Source records:
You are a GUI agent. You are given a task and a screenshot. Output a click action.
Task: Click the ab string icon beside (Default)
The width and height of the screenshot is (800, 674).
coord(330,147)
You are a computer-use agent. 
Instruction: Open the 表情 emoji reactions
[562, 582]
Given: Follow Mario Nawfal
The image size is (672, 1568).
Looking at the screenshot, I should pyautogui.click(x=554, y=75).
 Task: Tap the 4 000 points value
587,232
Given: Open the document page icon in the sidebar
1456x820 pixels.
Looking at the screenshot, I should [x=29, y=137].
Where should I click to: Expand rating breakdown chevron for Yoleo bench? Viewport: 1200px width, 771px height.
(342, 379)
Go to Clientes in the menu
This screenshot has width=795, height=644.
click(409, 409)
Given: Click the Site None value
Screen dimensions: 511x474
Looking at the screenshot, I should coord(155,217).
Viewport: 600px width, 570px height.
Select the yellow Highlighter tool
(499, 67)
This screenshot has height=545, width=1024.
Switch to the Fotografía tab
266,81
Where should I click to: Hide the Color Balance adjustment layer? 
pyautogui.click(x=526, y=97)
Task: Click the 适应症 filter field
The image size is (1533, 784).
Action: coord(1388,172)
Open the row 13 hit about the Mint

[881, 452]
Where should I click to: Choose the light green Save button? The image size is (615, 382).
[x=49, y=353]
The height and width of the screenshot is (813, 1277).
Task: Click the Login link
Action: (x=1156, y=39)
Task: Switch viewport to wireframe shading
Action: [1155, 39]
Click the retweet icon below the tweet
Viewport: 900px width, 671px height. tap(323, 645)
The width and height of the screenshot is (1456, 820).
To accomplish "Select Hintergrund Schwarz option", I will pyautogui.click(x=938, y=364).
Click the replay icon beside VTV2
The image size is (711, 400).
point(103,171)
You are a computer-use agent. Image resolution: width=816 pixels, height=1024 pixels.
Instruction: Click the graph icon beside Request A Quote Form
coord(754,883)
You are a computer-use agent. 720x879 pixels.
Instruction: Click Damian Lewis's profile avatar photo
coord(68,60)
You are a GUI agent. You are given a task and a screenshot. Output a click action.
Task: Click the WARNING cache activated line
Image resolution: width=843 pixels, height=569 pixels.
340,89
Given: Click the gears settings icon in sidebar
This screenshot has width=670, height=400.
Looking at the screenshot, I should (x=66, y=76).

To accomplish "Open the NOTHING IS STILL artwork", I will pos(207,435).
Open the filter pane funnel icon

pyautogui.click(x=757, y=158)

◆ Task item
For this exercise, find all lines in the records containing the word "computer" and copy them.

◆ Exercise answer
You are a computer-use agent. 
You are a computer-use agent. Image resolution: width=816 pixels, height=1024 pixels.
You are a computer-use agent. 720x879 pixels.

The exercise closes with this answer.